Brühl/Köln (dpa). Bei einem Chemieunfall in einer Brühler Firma für Sicherheitstechnik sind am Dienstag 39 Menschen verletzt worden, sieben davon schwer. Alles begann mit einem lauten Hupen - die Brandschutzanlage der Firma hatte Alarm geschlagen. Warum, war zunächst unklar. Erst der stechende Geruch und ein Kratzen in Rachen und Hals deutete an, dass in der Werkshalle ein unsichtbares Giftgas ausgetreten waren. „Es ist ein ätzender Stoff ausgetreten, der die Atemwege verletzten kann“, sagte Markus Brachschoss von der Feuerwehr Brühl. „Im schlimmsten Fall kann er zu Wasseransammlungen in der Lunge führen, die tödlich enden können.“ Einige der Schwerverletzten schwebten auch Stunden nach dem Vorfall noch in Lebensgefahr.

Als die ersten Einsatzwagen kurz nach dem morgendlichen Alarm das Gelände erreichten, hatten die knapp 300 Mitarbeiter das Gebäude bereits verlassen und warteten auf dem Sammelplatz. Dank wiederholter Brandschutzübungen waren sie auf den Ernstfall vorbereitet und durch den Alarm nicht in Panik geraten. „Die waren alle ganz ruhig“, berichtete Brachschoss. Einige husteten, viele klagten über Übelkeit. Sofort erhöhten die Rettungsleute die Alarmstufe des Einsatzes und forderten Verstärkung an. In einer langen Schlange warteten die Rettungswagen am Straßenrand. Notärzte versorgten die Verletzten mit 100-prozentigem Sauerstoff noch an Ort und Stelle und brachten 16 von ihnen in umliegende Krankenhäuser.

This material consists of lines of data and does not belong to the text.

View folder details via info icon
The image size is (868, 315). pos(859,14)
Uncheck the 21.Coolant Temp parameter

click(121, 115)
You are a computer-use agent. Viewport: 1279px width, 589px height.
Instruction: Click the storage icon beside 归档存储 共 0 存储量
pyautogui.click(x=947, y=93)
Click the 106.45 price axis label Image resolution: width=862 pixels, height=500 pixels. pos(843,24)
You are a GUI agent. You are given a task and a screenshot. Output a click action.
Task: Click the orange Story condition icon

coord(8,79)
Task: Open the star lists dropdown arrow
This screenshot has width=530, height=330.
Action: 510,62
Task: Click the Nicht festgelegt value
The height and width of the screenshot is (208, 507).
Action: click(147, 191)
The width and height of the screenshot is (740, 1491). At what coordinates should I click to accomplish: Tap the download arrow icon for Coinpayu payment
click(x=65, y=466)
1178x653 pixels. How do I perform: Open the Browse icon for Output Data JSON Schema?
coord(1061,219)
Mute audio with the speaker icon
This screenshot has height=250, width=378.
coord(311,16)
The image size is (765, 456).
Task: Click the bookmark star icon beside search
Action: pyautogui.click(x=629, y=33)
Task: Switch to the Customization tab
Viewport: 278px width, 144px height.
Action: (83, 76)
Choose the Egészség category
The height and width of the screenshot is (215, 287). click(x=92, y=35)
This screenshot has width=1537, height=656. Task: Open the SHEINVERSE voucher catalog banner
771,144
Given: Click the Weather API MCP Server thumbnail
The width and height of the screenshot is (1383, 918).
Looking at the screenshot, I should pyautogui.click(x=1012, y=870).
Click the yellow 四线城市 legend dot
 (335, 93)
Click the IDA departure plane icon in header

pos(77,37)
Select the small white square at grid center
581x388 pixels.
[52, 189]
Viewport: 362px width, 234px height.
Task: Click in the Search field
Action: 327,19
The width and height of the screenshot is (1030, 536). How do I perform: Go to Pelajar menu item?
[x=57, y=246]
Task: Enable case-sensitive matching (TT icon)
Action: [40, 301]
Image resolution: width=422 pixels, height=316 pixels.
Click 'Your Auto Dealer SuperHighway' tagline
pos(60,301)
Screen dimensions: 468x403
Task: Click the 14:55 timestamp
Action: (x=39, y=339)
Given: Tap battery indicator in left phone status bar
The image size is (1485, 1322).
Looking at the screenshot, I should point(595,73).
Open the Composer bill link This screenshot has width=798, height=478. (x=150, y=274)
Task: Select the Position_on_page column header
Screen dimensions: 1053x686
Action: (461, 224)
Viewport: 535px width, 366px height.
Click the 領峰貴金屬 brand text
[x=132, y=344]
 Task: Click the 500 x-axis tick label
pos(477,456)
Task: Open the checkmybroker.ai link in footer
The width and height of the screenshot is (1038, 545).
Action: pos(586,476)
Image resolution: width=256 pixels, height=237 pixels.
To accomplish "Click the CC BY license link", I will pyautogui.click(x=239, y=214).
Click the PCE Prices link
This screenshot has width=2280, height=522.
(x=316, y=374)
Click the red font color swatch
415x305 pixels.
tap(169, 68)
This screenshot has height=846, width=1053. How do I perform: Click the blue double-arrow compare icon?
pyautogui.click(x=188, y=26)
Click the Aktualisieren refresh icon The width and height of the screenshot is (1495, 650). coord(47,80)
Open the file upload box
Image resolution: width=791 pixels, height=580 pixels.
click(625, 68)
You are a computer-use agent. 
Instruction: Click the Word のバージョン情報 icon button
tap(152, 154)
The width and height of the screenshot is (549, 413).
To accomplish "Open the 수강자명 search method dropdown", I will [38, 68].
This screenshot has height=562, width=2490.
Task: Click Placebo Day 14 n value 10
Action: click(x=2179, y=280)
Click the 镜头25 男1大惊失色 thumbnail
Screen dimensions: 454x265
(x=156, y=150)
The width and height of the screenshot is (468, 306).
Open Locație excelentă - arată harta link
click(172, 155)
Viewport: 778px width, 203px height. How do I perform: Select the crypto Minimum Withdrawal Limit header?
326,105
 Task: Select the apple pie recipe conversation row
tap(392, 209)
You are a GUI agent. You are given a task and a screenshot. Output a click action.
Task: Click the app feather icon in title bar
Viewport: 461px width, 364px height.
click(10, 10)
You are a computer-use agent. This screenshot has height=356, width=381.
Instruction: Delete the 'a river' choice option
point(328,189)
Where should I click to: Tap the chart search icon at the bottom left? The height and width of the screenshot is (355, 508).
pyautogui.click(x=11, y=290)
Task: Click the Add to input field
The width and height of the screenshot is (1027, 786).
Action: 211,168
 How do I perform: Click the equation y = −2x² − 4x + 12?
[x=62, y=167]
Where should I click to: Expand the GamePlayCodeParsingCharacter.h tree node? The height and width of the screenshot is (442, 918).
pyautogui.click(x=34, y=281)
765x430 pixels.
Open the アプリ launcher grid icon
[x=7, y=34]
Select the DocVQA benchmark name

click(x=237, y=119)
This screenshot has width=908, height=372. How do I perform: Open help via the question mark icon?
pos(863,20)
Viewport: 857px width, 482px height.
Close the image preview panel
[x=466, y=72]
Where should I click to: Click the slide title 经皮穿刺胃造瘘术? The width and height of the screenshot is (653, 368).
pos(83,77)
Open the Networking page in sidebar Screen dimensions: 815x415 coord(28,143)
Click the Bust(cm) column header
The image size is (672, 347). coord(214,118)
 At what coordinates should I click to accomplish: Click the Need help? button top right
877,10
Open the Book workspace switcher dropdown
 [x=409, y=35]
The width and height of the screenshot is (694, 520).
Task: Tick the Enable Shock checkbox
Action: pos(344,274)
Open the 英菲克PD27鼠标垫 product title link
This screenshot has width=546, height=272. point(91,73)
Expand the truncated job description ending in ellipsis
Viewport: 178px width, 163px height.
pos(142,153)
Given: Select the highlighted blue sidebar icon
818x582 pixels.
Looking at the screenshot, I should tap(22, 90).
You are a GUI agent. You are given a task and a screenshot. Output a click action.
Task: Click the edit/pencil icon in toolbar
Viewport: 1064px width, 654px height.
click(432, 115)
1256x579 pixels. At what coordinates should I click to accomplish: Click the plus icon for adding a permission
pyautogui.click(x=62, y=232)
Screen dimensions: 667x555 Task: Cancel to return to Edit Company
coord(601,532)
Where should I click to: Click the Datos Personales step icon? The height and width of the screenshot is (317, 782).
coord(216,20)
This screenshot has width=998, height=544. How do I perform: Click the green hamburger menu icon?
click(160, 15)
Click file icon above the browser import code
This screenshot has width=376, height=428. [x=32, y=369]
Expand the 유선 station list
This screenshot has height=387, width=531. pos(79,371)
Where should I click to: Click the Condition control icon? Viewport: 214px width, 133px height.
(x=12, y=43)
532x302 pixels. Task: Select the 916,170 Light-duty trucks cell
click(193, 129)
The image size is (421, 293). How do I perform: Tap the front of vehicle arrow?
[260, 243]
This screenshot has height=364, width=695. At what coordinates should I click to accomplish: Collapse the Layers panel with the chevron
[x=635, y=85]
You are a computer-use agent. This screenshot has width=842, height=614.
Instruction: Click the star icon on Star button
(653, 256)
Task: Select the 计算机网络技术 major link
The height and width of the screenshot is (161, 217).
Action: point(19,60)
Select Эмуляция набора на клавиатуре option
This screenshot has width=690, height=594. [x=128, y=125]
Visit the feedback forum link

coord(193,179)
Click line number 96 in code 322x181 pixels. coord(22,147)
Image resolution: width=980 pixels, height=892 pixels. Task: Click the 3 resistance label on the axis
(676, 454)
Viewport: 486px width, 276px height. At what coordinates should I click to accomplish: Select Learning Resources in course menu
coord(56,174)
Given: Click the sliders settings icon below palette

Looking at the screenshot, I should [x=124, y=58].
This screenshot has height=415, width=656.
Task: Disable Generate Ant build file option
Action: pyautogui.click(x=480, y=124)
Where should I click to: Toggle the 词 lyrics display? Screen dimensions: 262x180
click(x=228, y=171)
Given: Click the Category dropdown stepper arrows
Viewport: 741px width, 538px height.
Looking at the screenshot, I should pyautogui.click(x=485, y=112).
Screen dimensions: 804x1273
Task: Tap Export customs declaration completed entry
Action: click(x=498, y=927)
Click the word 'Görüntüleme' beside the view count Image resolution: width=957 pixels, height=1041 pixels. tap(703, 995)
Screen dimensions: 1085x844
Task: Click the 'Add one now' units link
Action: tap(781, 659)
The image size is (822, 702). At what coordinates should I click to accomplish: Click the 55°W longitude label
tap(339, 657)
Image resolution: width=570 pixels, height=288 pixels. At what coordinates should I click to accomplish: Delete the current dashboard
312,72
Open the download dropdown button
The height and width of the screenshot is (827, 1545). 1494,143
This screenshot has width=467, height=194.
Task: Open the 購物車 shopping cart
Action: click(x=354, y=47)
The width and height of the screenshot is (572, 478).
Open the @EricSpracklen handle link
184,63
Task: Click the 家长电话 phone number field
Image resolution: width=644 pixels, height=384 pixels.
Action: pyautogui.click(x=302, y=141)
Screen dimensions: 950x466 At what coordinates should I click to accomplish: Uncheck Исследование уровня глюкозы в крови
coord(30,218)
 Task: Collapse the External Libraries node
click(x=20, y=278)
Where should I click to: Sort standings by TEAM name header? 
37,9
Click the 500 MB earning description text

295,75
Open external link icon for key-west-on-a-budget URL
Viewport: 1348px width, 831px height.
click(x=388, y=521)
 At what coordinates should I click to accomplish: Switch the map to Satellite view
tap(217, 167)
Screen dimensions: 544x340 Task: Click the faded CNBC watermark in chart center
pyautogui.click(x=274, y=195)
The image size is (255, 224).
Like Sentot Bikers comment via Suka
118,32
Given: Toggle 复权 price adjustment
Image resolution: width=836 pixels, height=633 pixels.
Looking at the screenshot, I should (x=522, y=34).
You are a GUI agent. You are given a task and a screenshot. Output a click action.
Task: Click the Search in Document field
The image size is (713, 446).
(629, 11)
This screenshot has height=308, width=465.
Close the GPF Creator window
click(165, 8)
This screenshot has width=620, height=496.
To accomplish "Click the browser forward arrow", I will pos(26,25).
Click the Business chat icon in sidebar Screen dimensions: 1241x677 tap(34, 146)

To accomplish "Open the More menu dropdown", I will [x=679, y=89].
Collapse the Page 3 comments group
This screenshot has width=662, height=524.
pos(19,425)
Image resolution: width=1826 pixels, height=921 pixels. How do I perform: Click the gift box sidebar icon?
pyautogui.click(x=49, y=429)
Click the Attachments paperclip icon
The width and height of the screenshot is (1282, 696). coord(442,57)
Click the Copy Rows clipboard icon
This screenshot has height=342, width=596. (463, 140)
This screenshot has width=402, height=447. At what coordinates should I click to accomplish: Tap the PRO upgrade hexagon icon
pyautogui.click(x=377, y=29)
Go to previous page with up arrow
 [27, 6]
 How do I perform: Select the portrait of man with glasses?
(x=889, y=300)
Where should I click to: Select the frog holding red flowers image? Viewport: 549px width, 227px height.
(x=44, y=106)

Mit speziellen Schutzanzügen und Sauerstoffgeräten betraten die Feuerwehrleute das Industriegebäude in Brühl-Ost. „Wir haben Schutzgeräte mit gepresster Atemluft, damit ist man von der Umluft unabhängig“, erklärte Brachschoss. Als sie die Zusammensetzung der Luft mit technischen Geräten gemessen hatten, war klar: Von der Chlorbleichlauge, mit der Mitarbeiter des Werks Schließzylinder reinigen und veredeln, hatten sich etwa 200 Liter aus zunächst ungeklärten Gründen mit Salzsäure gemischt. Das entstandene Chlorgas hatten die Angestellten in der Werkshalle eingeatmet.

Gegen Mittag hatten die rund 75 Einsatzkräfte die Situation weitgehend unter Kontrolle. „Es werden ständig Messungen durchgeführt, die die Konzentration in der Luft wiedergeben“, sagte Brachschoss. Weil die Feuerwehrleute im Umkreis keine giftigen Gase fanden, konnten Anwohner in ihren Häusern bleiben. „Einige haben ihre Arbeit in einigen Bereichen wieder aufgenommen“, sagte Brachschoss. „Wir bauen unsere Maßnahmen zurück.“ Es sei aber möglich, dass weitere Mitarbeiter noch Stunden oder sogar Tage später über Kopf- und Halsschmerzen oder Kratzen im Hals klagen würden.

Auch mehrere Stunden nach dem Alarm meldeten sich noch Angestellte bei den Notärzten. „Das ist ein dynamischer Vorgang, so dass die Beschwerden sich über das Fortschreiten der Zeit verschlimmern können“, erklärte Brachschoss. Schließlich verflog das Chlorgas - Feuerwehrleute lüfteten das Gebäude mit einem großen Ventilator.